Despite the widespread recognition of the value of early intervention, the programs face several challenges to their effectiveness: reaching eligible children is difficult (often the neediest children are hardest to reach), resources are limited, needed services are not always available for eligible children, and transitioning from programs serving young children to those serving preschool and school children can be complicated and uneven. Evidence shows that high-quality early intervention at young ages can provide long-term cost savings.23 However, because these savings accrue over time and across public programs (such as education, health, or criminal justice), the full impact of long-term savings may not be taken into account in individual program decisions.

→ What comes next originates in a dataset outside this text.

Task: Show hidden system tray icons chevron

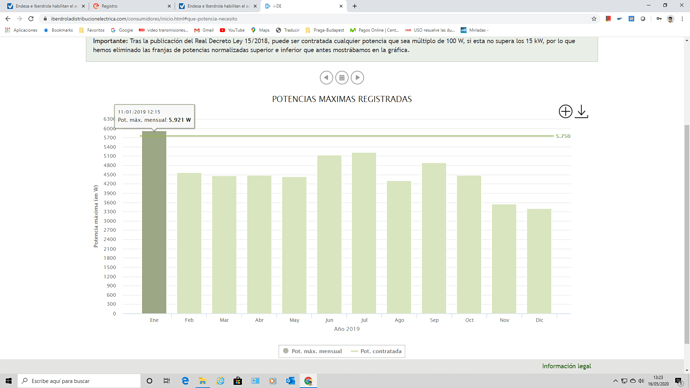Action: 615,381
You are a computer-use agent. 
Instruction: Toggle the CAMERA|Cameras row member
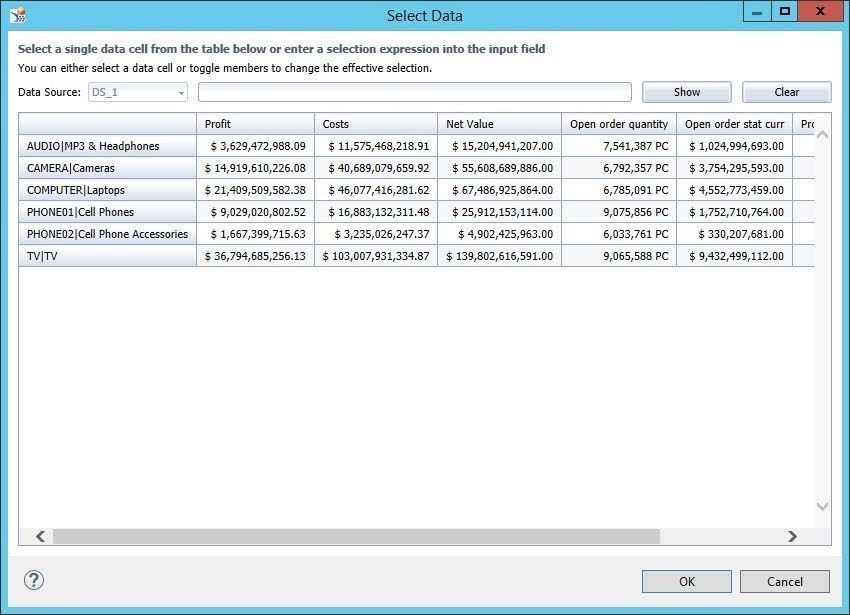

Eligibility, services, program structures, and access to early intervention programs vary greatly from state to state. Under Part C, for example, states must serve all eligible children and families but have a great deal of latitude in setting eligibility criteria. State choices in developing their eligibility criteria are influenced by concerns over numbers of eligible children and costs. For example, states are allowed to serve children who are at risk of a developmental delay, but only four states have opted to do so, in part because of funding concerns.24
Identification and access to screening services constitute another challenge. Each state is responsible for implementing a Child Find program that locates, identifies, and refers all children in need of early intervention or special education services. Each Child Find program is required to include procedures for screening child health and development. Screening is also mandated under Medicaid's EPSDT Program and is required of pediatric health care providers who deliver routine health supervision services such as preventive care and well-child visits. For low-income children with disabilities, screening through EPSDT is a potentially powerful tool because it mandates coverage for certain medically necessary health care services identified through the screening. But many families do not have access to these screening services. A recent report found that, in nine states, four of ten Medicaid-enrolled children eligible for EPSDT did not receive any of the required screenings and that the screenings were incomplete for nearly 60 percent of those who did receive them. This record comes despite requirements that all eligible Medicaid recipients be notified within sixty days of enrollment about available EPSDT services and amid multiple other forms of state outreach activities and provider incentives. According to the states, barriers to completing screenings include cultural or family beliefs that screenings are not necessary, the unwillingness or inability of families to take time off work to take their child to the screening, limited access to providers, and incorrect contact information for beneficiaries.25
Finally, transitions for young children from early childhood programs to preschool to school are not always smooth.26 When a child receiving Part C services reaches age two and a half, IDEA requires a meeting between the Part C service agency, parents, and the local education agency to determine continuing eligibility for special education services and to ensure a smooth effective transition to preschool. Disconnects can and do occur, however, because of the number of agencies involved in determining eligibility for preschool special services, the number of agencies in the community (private, nonprofit, for profit, and Early Head Start programs) involved in providing these services, and the variety of ways and settings in which young children receive early intervention services.27 Similar challenges occur when children with disabilities transition from the preschool setting into the school system or move from one state or school district into another.